Paramilitärs der sudanesischen Rapid Support Forces (RSF) sind auf die südöstliche Handelsmetropole Sennar vorgedrungen, um nach mehr als 14 Monaten Krieg mit der Armee ihre Gebietsgewinne auszuweiten, wie Einwohner und Beamte am Mittwoch sagten.

Familien flohen aus der Stadt am Ufer des Blauen Nils, nachdem sie am Dienstagabend Kampfgeräusche gehört hatten, sagten Einheimische.

"Wir können Artillerie und schweres Geschützfeuer hören. Ich habe Sennar mit meiner Familie verlassen und wir sind auf dem Weg nach Süden, weil ich Angst um meine Kinder habe", sagte der 49-jährige Nazik Ahmed gegenüber Reuters am Telefon.

Nach Angaben von UN-Organisationen sind rund 10 Millionen Menschen im Sudan auf der Flucht, seit sich die Armee und die RSF wegen einer geplanten Zusammenlegung ihrer Streitkräfte zerstritten haben und im April letzten Jahres Kämpfe in der Hauptstadt Khartum begannen.

Die RSF hat seitdem den größten Teil von Khartum, den zentralen Agrarstaat Gezira und die riesige westliche Darfur-Region sowie viele Teile der Kordofan-Regionen im Süden eingenommen.

In Sennar, südlich von Gezira, flüchteten viele Menschen in die umliegenden Dörfer, sagten Einheimische. Die Kämpfe wüteten bis zum Abend und schienen dann über Nacht abzuflauen, fügten sie hinzu.

Das von der Armee geführte Sicherheitskomitee des Landes sagte, das Militär und verbündete Kämpfer hätten sieben RSF-Fahrzeuge zerstört, die sich der Stadt genähert und Raketen abgefeuert hätten.

Reuters war nicht in der Lage, die Berichte über die Kämpfe zu bestätigen.

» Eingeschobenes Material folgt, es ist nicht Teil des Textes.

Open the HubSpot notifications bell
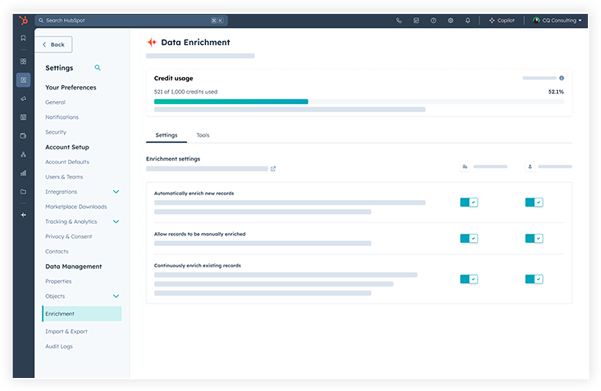Image resolution: width=601 pixels, height=391 pixels. point(468,20)
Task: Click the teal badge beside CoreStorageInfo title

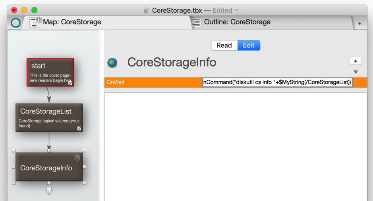Action: coord(112,62)
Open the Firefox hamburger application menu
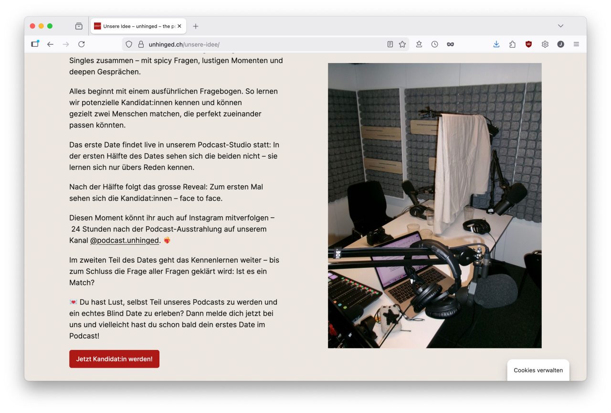The height and width of the screenshot is (413, 611). [x=576, y=44]
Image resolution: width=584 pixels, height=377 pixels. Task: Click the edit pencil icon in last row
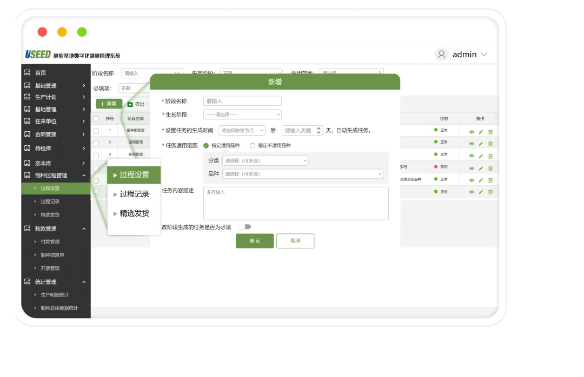pyautogui.click(x=481, y=192)
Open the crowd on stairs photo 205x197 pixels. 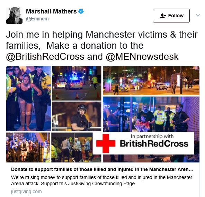point(28,148)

In einem Video, das am Mittwoch im Internet veröffentlicht wurde, erklärten die RSF-Soldaten, sie würden die Stadt bald einnehmen, forderten aber die Einwohner auf, zu bleiben.

ANGRIFFE, ANSCHULDIGUNGEN

Nach Angaben von Einheimischen rückt die RSF seit Wochen in den Bundesstaat vor. Am Montag und Dienstag kämpften sie in der strategisch wichtigen Gegend von Jebel Moya mit der Armee und erklärten, sie kontrollierten nun das Gebiet? ?in einem Video, das am Dienstag auf X veröffentlicht wurde.

Am Dienstag verbreitete sie ein weiteres Video, das Fahrzeuge, meist Motorräder, zeigt, die durch ein Gebiet am nördlichen Rand von Sennar fahren.

Anwohner berichten, dass die RSF in Gebieten, in die sie eingedrungen ist, Häuser geplündert, Frauen und Mädchen vergewaltigt und Zivilisten willkürlich getötet hat. Die Vereinigten Staaten haben der RSF außerdem Kriegsverbrechen, Verbrechen gegen die Menschlichkeit und ethnische Säuberungen vorgeworfen. Die Armee, die umfangreiche Luftangriffe geflogen hat, wurde von den Vereinigten Staaten ebenfalls wegen Kriegsverbrechen angeklagt.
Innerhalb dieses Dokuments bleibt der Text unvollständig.